For the data below, report the number of lines that contain the string "first" and nothing else.
+++ LISTED ENTRIES
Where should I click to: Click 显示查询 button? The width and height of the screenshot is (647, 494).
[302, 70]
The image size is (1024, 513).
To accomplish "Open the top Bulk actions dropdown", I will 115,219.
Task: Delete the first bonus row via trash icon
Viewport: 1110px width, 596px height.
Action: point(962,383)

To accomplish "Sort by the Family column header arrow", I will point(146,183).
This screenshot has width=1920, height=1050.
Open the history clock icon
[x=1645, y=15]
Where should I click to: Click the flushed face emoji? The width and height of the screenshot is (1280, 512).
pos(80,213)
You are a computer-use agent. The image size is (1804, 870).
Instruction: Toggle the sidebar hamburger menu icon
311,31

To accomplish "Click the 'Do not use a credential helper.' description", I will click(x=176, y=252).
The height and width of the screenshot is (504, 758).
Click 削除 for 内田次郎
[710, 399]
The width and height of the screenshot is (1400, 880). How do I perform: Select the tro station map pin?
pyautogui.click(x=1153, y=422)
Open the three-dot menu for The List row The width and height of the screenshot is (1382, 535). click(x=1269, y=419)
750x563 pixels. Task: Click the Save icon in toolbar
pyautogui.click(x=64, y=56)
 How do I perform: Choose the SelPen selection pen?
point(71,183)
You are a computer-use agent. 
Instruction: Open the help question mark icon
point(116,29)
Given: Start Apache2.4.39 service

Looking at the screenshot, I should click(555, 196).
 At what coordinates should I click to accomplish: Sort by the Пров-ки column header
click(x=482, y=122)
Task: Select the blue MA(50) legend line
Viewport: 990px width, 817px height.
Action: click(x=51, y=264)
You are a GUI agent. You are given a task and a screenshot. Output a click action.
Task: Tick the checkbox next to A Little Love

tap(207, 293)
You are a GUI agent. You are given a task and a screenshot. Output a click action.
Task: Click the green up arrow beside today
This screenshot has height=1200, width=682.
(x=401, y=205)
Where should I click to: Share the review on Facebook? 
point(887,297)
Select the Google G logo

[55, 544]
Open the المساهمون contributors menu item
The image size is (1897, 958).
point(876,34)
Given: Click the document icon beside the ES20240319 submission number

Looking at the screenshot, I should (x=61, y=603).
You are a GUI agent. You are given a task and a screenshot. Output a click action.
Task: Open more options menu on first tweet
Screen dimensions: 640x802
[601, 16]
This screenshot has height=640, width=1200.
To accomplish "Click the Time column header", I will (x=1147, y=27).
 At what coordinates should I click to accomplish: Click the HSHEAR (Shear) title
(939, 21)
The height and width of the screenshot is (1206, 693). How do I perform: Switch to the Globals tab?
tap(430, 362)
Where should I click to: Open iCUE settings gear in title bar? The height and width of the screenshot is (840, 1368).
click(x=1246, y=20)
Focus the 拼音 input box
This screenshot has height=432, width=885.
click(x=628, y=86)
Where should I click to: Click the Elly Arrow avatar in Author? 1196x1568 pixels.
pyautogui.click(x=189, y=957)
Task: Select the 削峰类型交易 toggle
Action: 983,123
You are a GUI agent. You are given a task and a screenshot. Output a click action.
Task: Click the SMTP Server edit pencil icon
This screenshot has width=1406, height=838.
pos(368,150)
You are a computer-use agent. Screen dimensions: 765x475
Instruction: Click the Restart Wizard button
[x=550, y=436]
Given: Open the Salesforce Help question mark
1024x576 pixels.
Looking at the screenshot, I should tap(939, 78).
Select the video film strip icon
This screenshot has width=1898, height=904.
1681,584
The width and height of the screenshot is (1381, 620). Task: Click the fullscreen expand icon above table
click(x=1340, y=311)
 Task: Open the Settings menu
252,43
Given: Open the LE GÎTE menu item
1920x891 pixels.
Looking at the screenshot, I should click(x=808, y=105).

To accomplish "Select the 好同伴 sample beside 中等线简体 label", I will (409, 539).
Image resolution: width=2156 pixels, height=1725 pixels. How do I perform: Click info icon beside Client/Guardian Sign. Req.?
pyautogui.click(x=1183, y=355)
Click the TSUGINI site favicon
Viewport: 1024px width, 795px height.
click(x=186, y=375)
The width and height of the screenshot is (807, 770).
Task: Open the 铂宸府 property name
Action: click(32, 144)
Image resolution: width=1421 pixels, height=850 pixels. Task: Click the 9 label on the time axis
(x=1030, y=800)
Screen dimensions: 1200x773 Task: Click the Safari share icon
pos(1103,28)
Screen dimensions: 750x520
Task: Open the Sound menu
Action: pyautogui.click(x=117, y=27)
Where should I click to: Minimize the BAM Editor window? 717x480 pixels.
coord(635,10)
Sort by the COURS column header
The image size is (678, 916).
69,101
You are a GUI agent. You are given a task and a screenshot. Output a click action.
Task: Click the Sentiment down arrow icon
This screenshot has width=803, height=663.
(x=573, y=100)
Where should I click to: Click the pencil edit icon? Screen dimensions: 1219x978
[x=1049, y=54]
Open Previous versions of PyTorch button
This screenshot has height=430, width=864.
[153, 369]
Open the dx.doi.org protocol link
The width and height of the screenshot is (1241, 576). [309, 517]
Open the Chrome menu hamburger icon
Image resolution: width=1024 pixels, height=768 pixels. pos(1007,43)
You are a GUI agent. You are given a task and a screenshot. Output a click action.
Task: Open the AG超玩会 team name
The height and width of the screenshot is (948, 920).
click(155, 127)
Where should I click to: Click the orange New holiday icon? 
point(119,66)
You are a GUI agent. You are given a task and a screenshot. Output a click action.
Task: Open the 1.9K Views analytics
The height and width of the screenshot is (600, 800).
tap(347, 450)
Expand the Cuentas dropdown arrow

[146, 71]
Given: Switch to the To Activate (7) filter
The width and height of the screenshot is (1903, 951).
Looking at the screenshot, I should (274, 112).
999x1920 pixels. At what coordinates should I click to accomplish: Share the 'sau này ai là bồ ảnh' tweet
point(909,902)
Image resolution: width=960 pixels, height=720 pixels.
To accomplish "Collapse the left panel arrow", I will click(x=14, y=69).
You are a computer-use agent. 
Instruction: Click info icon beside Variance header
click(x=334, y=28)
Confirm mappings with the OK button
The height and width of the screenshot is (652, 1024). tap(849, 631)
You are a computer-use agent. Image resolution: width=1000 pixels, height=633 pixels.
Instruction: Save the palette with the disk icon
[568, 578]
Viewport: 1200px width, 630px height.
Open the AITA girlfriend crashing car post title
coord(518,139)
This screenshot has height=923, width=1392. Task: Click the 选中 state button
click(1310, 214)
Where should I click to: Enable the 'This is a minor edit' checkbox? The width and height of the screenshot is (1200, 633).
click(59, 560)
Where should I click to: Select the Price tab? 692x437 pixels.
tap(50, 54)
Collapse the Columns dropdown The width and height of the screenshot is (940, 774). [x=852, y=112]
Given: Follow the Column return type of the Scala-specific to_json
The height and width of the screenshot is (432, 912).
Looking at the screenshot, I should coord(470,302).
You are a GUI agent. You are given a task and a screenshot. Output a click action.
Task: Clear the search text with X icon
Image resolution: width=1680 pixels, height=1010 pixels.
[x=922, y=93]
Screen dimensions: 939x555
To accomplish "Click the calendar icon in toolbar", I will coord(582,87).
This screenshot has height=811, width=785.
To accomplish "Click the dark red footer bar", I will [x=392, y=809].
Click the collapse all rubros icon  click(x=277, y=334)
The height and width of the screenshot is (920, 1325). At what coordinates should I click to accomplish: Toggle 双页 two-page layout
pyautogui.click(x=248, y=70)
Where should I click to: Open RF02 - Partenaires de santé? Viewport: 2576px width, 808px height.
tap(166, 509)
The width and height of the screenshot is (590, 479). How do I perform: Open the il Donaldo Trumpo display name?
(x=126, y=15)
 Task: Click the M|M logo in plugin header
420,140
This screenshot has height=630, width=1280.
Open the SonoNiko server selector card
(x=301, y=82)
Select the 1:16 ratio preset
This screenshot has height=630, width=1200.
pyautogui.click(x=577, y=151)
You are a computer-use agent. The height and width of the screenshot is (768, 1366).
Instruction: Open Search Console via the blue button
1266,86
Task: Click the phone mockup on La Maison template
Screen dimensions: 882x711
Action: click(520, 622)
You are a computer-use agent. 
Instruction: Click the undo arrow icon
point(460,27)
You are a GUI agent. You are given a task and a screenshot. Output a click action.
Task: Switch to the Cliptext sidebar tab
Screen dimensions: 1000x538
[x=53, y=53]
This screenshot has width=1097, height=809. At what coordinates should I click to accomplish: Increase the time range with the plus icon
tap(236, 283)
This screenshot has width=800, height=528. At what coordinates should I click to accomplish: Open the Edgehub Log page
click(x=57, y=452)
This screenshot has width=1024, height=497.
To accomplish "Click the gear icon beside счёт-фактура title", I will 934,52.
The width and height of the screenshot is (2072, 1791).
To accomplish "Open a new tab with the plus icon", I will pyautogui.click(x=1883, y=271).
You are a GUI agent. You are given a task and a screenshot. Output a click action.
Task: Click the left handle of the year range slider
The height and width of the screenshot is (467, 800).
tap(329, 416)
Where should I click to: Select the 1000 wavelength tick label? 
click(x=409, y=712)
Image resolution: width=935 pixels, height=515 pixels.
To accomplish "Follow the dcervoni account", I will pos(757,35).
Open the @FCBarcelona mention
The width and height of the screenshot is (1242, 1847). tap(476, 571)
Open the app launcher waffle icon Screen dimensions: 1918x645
++++++
YOUR RESPONSE:
2